Gabapentin enacarbil is the prodrug of gabapentin; bioavailability following gabapentin enacarbil is increased in comparison to gabapentin (Backonja 2011). Current guidelines note there is insufficient evidence to recommend gabapentin enacarbil in pregnant women for the treatment of restless legs syndrome (Picchietti 2015); use should be avoided (Garcia-Borreguero 2016).
Refer to Gabapentin monograph for information related to gabapentin exposure during pregnancy.
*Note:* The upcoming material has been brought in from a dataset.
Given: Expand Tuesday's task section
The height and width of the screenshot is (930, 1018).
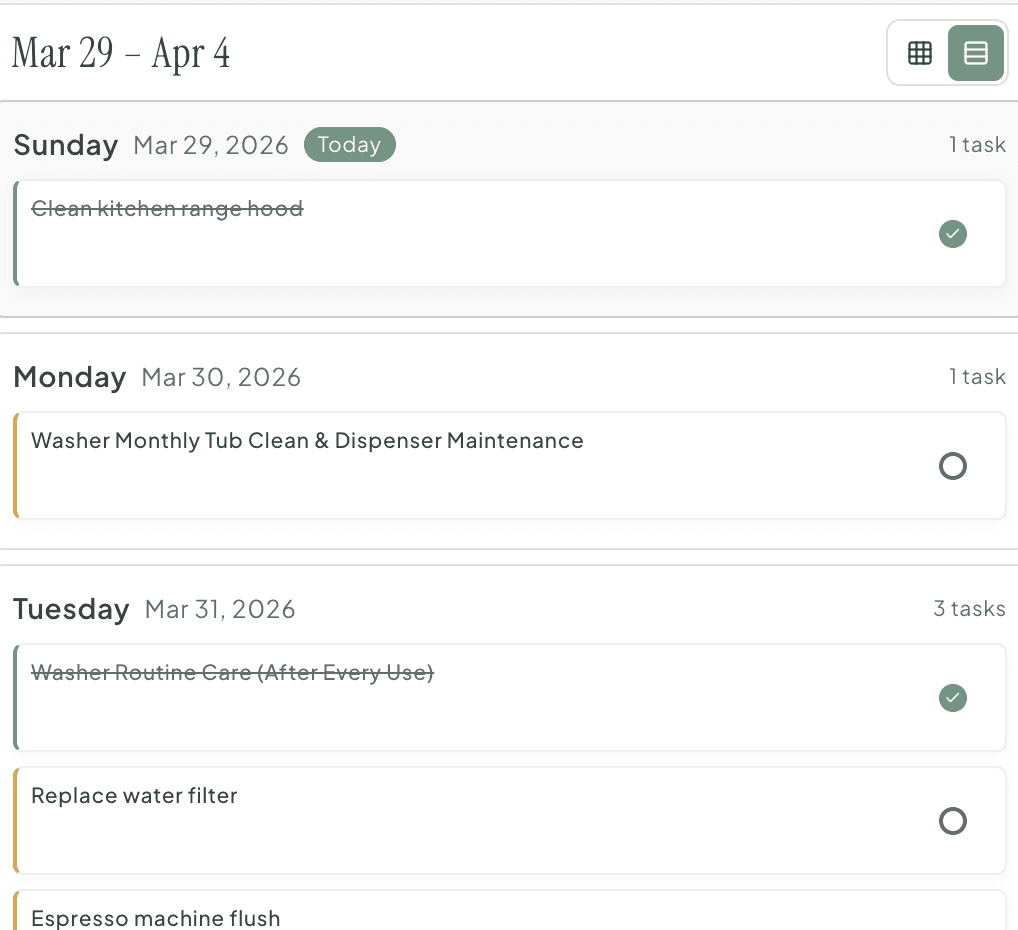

It is not known if gabapentin is present in breast milk following maternal use of gabapentin enacarbil; however, gabapentin is present in breast milk following administration of other dosage forms.
According to the manufacturer, the decision to breastfeed during therapy should consider the risk of infant exposure, the benefits of breastfeeding to the infant, and the benefits of treatment to the mother. Current guidelines note there is insufficient evidence to recommend gabapentin enacarbil in breastfeeding women for the treatment of restless legs syndrome (Picchietti 2015).
Refer to Gabapentin monograph for additional information related to gabapentin exposure in breastfeeding women.
Take with food.
Renal function (baseline and as clinically indicated); suicidality (eg, suicidal thoughts, depression, behavioral changes)
Gabapentin enacarbil is a prodrug of gabapentin. Gabapentin is structurally related to GABA. However, it does not bind to GABAA or GABAB receptors, and it does not appear to influence degradation or uptake of GABA. High affinity gabapentin binding sites have been located throughout the brain; these sites correspond to the presence of voltage-gated calcium channels specifically possessing the alpha-2-delta-1 subunit. This channel appears to be located presynaptically, and may modulate the release of excitatory neurotransmitters. These effects on restless legs syndrome are unknown.
Absorption: Mediated by active transport via proton-linked monocarboxylate transporter, MCT-1
Distribution: Vd: 76 L
Protein binding: <3%
Bioavailability: With food: ~75%; Fasting: 42% to 65%
Metabolism: Prodrug hydrolyzed primarily in the intestines to gabapentin (active metabolite)
Time to peak, plasma: With food: 7.3 hours; Fasting: 5 hours
Half-life elimination: 5-6 hours
Excretion: Urine (94%); feces (5%)
Altered kidney function: In moderate and severe renal impairment, clearance was decreased to 3 and 1 L/hour, respectively, compared with 5-7 L/hour in nonrenal impairment patients.